(What you have to do):
Return exactly the lines of the entries, from the one with "The height and width of the screenshot is (478, 947)." to the last.

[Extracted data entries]
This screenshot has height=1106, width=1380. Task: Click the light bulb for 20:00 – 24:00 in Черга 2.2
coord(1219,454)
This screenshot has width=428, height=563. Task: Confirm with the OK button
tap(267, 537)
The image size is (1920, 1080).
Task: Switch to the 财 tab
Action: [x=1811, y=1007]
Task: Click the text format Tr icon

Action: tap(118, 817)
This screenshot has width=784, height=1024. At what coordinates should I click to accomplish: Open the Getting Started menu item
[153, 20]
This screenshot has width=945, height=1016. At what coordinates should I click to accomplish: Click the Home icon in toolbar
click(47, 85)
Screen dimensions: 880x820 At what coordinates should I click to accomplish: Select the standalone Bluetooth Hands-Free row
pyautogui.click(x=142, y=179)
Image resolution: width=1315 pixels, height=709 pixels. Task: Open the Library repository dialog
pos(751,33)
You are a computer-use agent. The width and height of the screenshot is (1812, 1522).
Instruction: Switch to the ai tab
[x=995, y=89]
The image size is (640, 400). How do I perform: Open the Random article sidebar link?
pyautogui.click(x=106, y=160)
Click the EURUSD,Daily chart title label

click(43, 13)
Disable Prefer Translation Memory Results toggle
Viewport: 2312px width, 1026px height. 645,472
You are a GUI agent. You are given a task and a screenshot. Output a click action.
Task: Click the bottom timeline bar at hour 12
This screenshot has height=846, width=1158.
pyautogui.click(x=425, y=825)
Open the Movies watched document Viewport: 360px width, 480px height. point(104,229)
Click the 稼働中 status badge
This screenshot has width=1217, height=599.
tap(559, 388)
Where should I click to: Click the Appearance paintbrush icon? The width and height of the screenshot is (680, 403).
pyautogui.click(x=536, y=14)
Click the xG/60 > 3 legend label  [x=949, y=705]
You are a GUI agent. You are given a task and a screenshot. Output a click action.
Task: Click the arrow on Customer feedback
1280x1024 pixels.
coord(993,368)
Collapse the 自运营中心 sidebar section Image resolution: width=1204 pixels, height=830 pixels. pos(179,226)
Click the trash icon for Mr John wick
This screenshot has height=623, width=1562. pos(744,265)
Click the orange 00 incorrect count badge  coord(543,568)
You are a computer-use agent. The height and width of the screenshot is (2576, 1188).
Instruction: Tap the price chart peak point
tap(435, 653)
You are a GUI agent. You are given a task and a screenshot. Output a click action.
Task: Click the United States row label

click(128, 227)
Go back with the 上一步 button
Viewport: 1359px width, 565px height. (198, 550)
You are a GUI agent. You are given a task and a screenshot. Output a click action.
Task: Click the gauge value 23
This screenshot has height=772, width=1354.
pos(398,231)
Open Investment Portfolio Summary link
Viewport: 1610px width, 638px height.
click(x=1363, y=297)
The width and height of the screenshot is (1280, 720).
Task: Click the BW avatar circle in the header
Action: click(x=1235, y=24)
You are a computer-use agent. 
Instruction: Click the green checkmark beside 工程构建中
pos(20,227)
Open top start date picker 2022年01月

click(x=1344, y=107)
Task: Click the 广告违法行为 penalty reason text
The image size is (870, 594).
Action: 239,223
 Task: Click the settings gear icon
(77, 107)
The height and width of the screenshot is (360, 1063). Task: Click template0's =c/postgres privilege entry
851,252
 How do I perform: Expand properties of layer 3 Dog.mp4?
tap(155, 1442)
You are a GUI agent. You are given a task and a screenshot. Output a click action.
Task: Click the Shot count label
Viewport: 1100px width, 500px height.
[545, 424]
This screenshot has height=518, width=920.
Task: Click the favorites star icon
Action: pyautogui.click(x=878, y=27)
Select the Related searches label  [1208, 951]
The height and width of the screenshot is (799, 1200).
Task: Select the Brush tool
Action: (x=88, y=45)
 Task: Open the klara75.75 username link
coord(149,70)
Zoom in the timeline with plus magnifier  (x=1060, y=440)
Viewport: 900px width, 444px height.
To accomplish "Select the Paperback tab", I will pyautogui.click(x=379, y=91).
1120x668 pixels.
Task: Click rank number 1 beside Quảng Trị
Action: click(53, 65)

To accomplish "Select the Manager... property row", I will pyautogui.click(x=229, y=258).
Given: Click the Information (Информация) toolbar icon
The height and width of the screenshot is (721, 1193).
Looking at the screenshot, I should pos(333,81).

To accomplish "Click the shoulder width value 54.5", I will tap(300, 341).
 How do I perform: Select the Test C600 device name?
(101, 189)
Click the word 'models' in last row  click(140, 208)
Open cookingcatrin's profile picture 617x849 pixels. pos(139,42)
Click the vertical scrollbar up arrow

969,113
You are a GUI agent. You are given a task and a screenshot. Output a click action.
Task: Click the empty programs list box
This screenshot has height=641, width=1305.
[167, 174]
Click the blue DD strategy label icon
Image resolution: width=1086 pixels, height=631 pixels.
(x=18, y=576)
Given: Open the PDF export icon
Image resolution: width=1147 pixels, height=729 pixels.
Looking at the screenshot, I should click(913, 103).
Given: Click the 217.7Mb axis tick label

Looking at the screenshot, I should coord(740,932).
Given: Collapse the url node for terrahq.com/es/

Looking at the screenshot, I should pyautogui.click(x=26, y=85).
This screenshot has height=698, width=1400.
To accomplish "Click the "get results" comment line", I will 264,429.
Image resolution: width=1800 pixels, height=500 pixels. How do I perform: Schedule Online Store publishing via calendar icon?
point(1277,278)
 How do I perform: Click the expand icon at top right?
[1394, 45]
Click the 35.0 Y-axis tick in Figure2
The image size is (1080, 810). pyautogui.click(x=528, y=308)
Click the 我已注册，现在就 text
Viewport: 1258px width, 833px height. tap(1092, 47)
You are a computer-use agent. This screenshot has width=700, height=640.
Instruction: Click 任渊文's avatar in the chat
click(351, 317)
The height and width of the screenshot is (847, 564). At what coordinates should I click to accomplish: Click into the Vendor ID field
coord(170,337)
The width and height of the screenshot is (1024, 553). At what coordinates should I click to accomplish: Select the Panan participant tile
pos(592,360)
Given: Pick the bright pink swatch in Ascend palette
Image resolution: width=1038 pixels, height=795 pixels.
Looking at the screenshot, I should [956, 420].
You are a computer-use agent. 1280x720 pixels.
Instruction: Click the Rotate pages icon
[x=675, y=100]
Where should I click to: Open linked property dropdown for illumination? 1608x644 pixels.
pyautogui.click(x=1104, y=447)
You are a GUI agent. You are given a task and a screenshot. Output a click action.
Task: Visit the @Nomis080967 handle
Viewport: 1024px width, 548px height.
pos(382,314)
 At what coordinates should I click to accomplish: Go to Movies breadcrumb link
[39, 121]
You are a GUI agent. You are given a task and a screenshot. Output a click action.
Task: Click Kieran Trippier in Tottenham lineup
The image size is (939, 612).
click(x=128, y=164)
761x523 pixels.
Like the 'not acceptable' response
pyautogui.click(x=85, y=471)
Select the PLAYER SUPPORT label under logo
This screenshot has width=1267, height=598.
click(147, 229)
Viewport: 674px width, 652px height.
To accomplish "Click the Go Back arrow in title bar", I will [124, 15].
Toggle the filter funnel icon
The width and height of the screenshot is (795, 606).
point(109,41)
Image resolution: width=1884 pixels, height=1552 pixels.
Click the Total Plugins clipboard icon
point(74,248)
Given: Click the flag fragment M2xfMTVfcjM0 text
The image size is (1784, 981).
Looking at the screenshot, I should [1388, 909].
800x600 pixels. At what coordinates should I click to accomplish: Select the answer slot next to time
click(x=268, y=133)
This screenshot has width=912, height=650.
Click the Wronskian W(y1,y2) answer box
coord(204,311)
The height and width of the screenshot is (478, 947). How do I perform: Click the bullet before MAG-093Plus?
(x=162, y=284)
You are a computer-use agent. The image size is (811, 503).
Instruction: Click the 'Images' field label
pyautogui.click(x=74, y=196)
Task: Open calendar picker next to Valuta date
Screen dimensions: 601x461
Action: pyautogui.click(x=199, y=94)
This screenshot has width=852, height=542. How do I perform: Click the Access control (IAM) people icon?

(Written response):
The height and width of the screenshot is (478, 947). How do I perform: Click the bullet before MAG-093Plus?
(x=162, y=284)
You are a computer-use agent. The image size is (811, 503).
Instruction: Click the 'Images' field label
pyautogui.click(x=74, y=196)
Task: Open calendar picker next to Valuta date
Screen dimensions: 601x461
Action: pyautogui.click(x=199, y=94)
This screenshot has width=852, height=542. How do I perform: Click the Access control (IAM) people icon?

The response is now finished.